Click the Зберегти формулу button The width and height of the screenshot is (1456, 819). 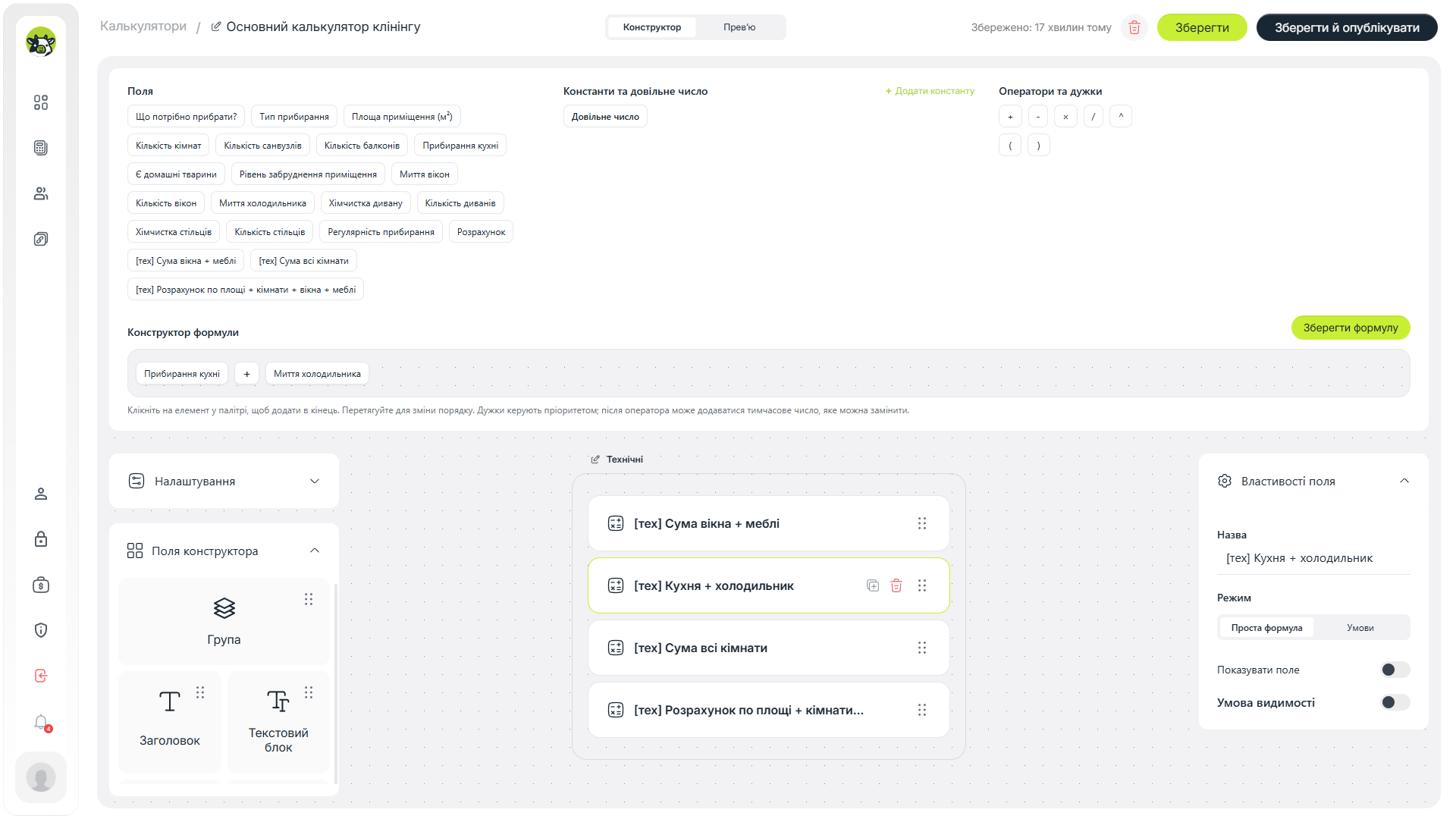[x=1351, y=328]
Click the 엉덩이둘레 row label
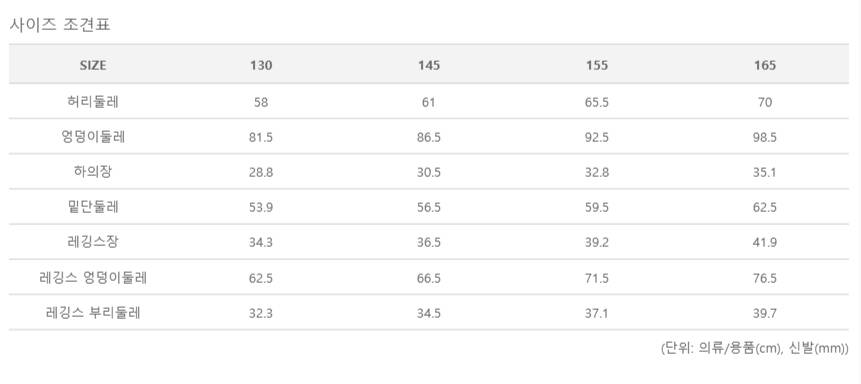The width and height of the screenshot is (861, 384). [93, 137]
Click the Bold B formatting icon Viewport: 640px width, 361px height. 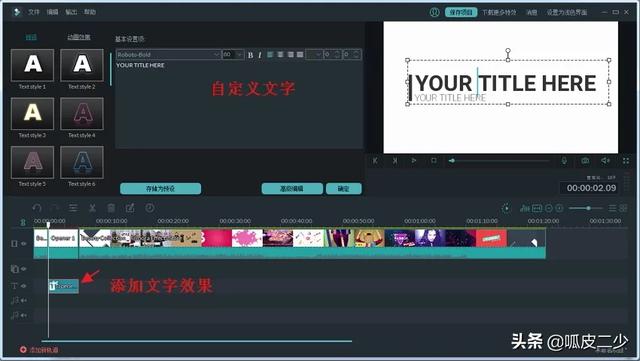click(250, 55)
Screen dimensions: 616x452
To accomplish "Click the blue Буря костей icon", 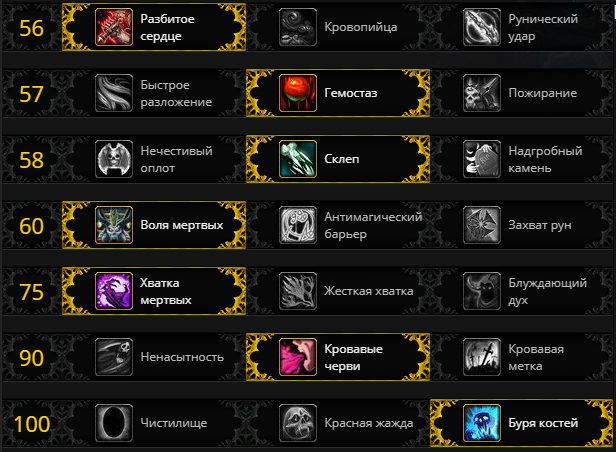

==

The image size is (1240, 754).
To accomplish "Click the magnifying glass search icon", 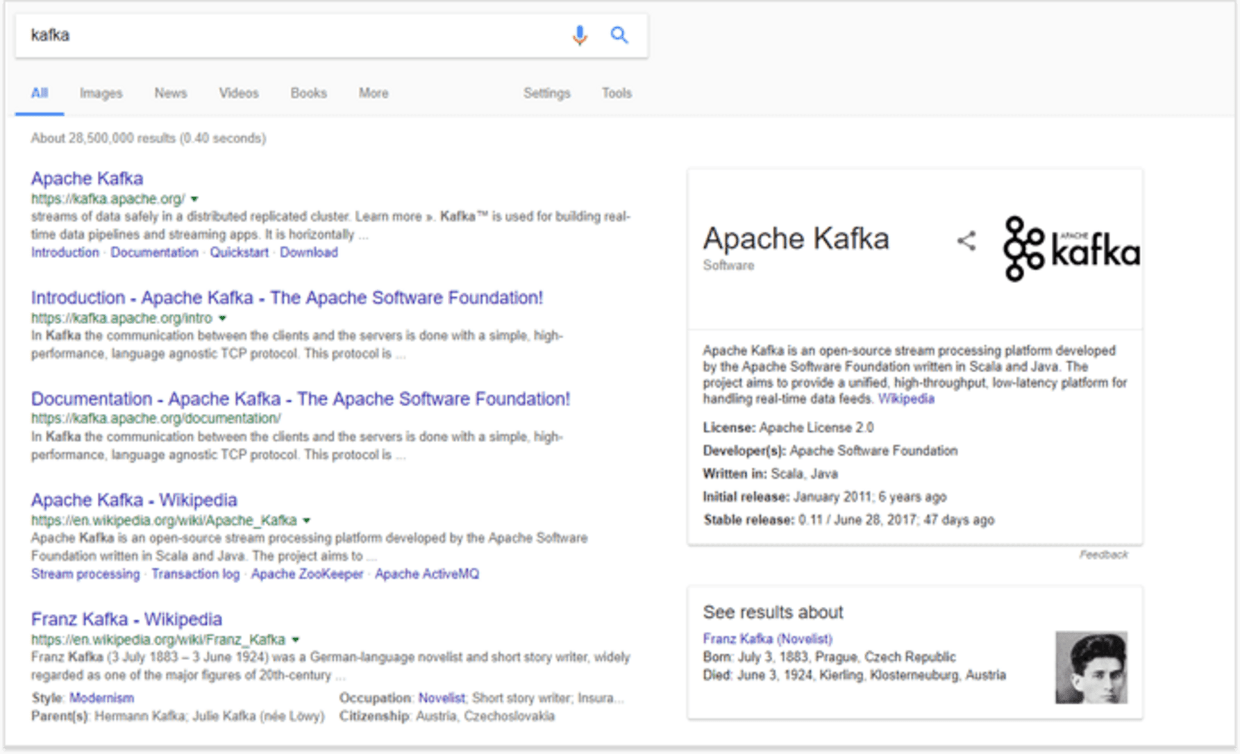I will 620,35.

--

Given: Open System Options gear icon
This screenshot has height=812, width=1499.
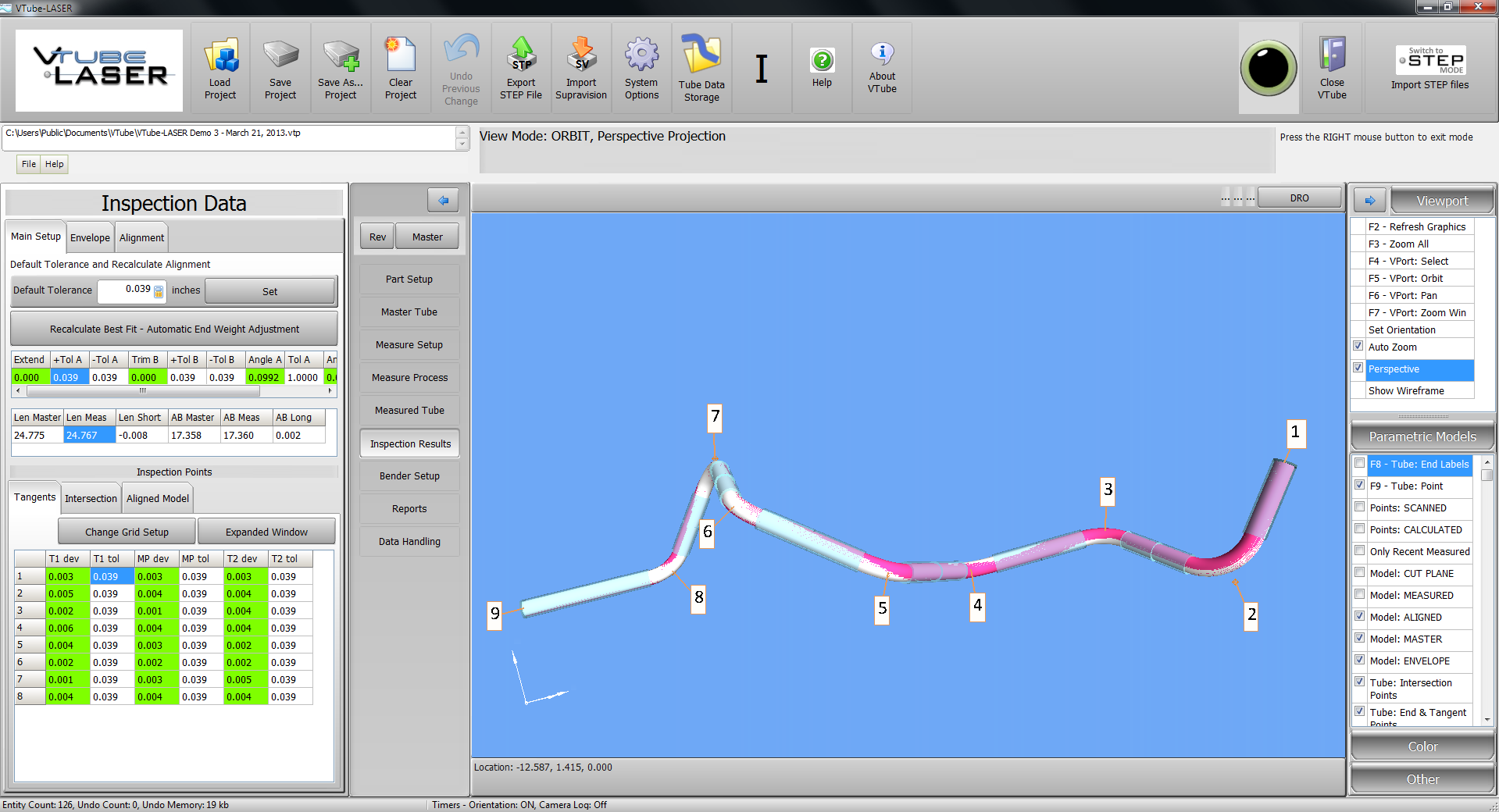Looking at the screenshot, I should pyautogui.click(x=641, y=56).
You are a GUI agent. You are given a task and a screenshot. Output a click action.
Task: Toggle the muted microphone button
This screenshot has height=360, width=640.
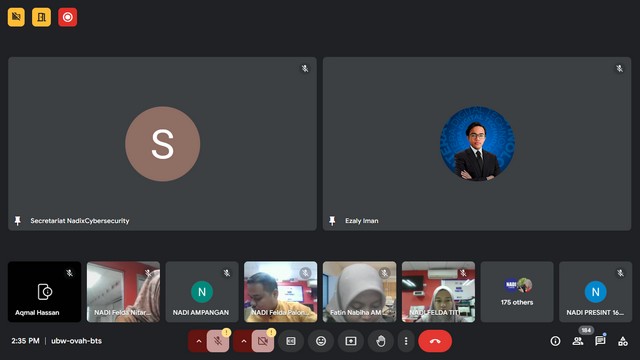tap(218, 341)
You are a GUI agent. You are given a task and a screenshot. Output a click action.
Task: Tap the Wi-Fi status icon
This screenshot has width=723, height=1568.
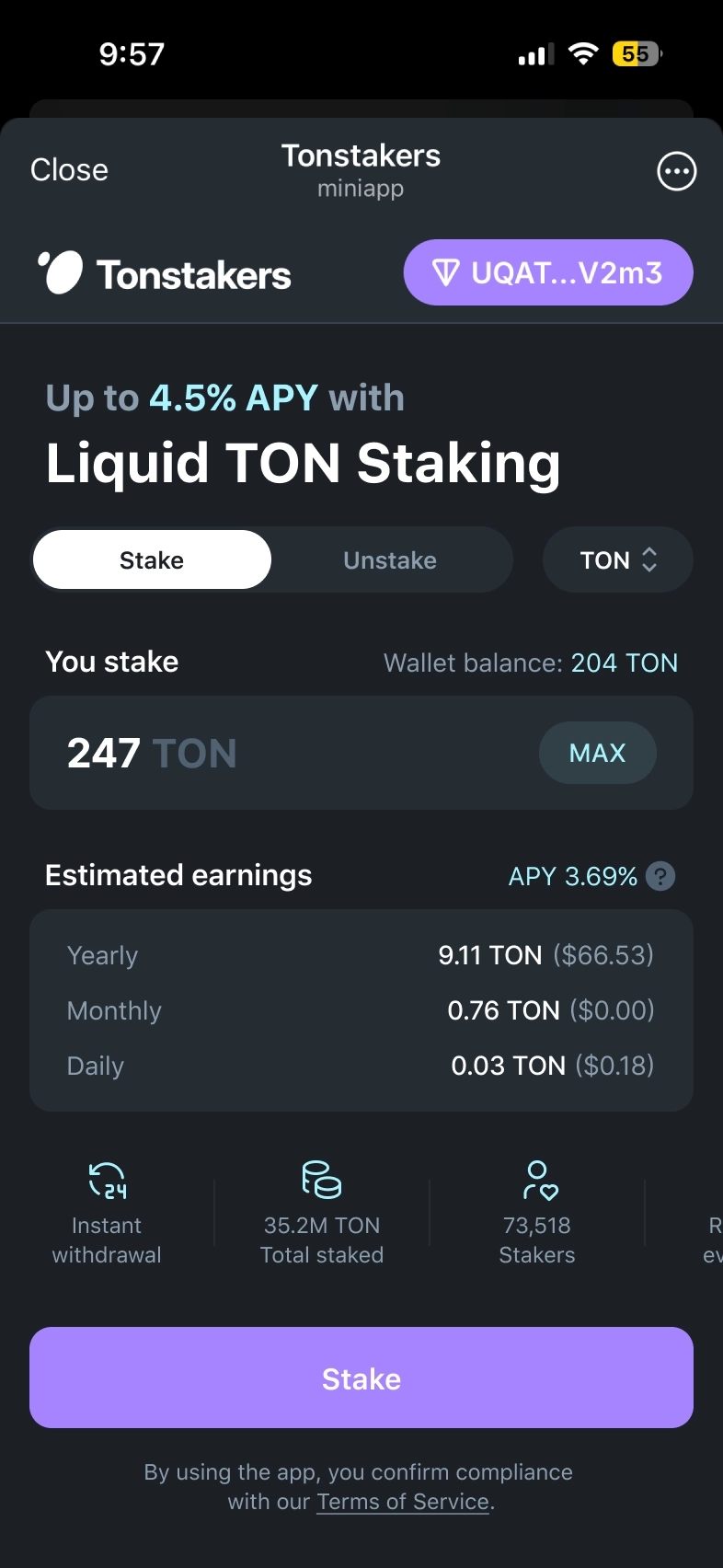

• [WORK INSTRUCTIONS] Format the material from the line containing "Given: Open System Options gear icon" through the line containing "tap(218, 341)" as a two-column CSV with the headers instruction and answer. Put one row per instruction, quote each field, replace line breaks with spaces, and leave the pictures out.

• [OUTPUT]
instruction,answer
"Given: Open System Options gear icon This screenshot has height=812, width=1499.","Looking at the screenshot, I should pyautogui.click(x=641, y=56)."
"You are a GUI agent. You are given a task and a screenshot. Output a click action. Task: Toggle the muted microphone button This screenshot has height=360, width=640.","tap(218, 341)"